FXのテクニカル指標の中には、オシレーター系の指標が進化して、トレンド系にも強くなったというものも存在します。 “DMI”は、オシレーター系指標として有名なRSIが進化した、トレンド系の指標です。 難易度は少し高めになっていますが、それはそれだけ、FX相場が細かく、正確に分析できるということが言えるでしょう。 DMIの基本から、FXへの活用方法まで解説していきましょう。
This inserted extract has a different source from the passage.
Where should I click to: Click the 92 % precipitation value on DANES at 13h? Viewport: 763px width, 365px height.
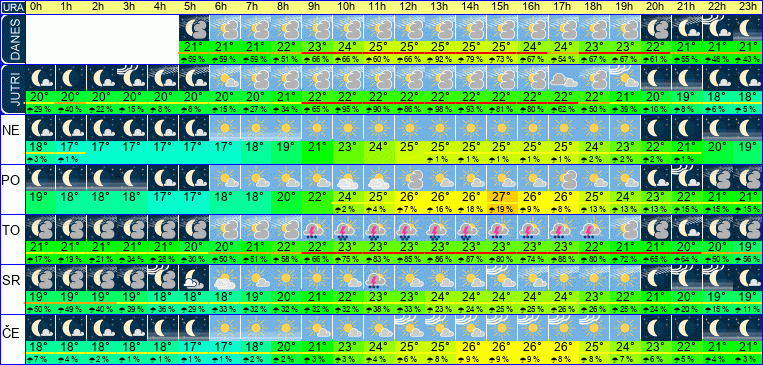pos(440,59)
サブチャートのDMIを確認しながら、チャートと照らし合わせるのが基本
DMIは、チャート上のローソク足と同じ場所ではなく、その下のサブチャートと呼ばれる場所に表示されるテクニカル指標です。
赤く表示されているラインが、“+D1”という上昇トレンドを表すラインです。
“-D1”という青いラインが、下降トレンドを表しています。
緑で表示される“ADX”というラインは、上昇・下降問わず、トレンドの強弱を表しています。
DMIは、これら3つのラインを使って、FX相場と交互に確認しながら、売買ポイントを探っていきます。
+D1、-D2、ADXの特徴を覚えて、FX相場が今、どんな方向を向いているのか。
さらには、トレンドが出ているのか出ていないのかというのを判断できる、高難易度ながらも、オーソドックスなトレンド系指標と言えますね。
FX相場が下降トレンドの場合、-D1のラインが上昇します。
+D1は下降して、ADXは上昇しているという状況になります。
上昇トレンドの場合はこの逆で、+D1のラインが上昇し、-D2が下降します。
ADXはトレンドの強さですから、どちらの状況でも上昇することになります。
DMIの注意点、ADXの重要性を勉強しておこう!
DMIには、分析する期間をどれぐらいに設定するかという、“パラメータ”というものを設定する必要があります。
14日という期間を使用するのが一般的ですが、DMIが敏感にFX相場に反応するように、9日が使用されることもあります。
DMIを使って、FX相場の状況を把握する方法を紹介しましょう。
先ほども少し触れましたが、+D1とADXが上昇しているとき、-D1が低水準にある場合は、上昇トレンドが発生しているときです。
また-D1とADXが上昇しているとき、+D1が低い水準にあるときは、下降トレンド発生ということになります。
そして、+D1、-D1、ADXすべてが低い水準で推移しているときは、FX相場がレンジ相場であることを表しています。
レンジ相場かどうかは、極端に言えばADXを確認するだけで把握することが可能です。
そして、もう1つ重要なポイントは、+D1と-D1が交差するポイントです。
レンジ相場からトレンドに入る場合、必ず+D1と-D1が交差することになります。
この動きを見て、FX相場のトレンドを察知するというのが、DMIの最も基本となるサインです。
ただし気を付けたいのは、レンジ相場の場合でも、±D1は交差しているということです。
結局は、ADXの確認をしっかり行うことで、レンジ相場とトレンド相場を判断することになります。
ADXの上昇が絡んでいない場合の、±D1の動きは、売買サインとしては最初から除外していくことが大事でしょう。
DMIを使ってエントリーした後は、とにかくADXの動きに注意します。
上昇下降に関わらず、トレンドが強さを保っているときは、ADXが上昇しますが、弱くなるとすぐに下降します。
ADXの傾きでトレンドがどこまで続くか推測し、絶好のポイントで決済することが重要な動きでしょう。
買い取引も売り取引も、基本的なスタイルには変わりのないDMIの取引事例
DMIを使った、FX取引の事例も見ておきましょう。
まず、サブチャートで-D1が+D1を上に抜けているところを発見したとしますね。
このときADXは、まだ低い水準で推移していて、徐々に上昇してきていると、少しずつトレンドが強くなってきていることが分かります。
これでトレンドの条件は揃ったので、ここでショートのエントリーを出しましょう。
このまま順調にいけば、ADXはどんどん上昇し、トレンドはどんどん強くなっていきます。
買い戻すタイミングは、ADXの上昇が限界を迎えて、少し下降し始めたところです。
+D1が-D1を上に抜けている場合も紹介しておきましょう。
基本的には、すべてが逆と思って頂いて結構です。
ADXが少し下降気味の状況から、徐々に上昇に転換し始めると、ロングのエントリーをします。
ADXのイグジットポイントも同じで、上昇の限界が下降し始めたポイントです。
DMIというテクニカル指標は、とにかくチャート分析にこだわりがある人に、利用していただきたい指標と言えるでしょう。
+D1、-D1、ADXの癖を完全に把握することができれば、FX初心者でも使えると自信を持っている指標です。
チャート画面、それぞれのラインと確認するポイントは少ないとは言えませんが、FX相場の分析の精度は、確実に向上するでしょう。
気を付けたいのは、チャート画面と同時に見ることによって、それぞれのラインの特性が混同してしまわないようにすることです。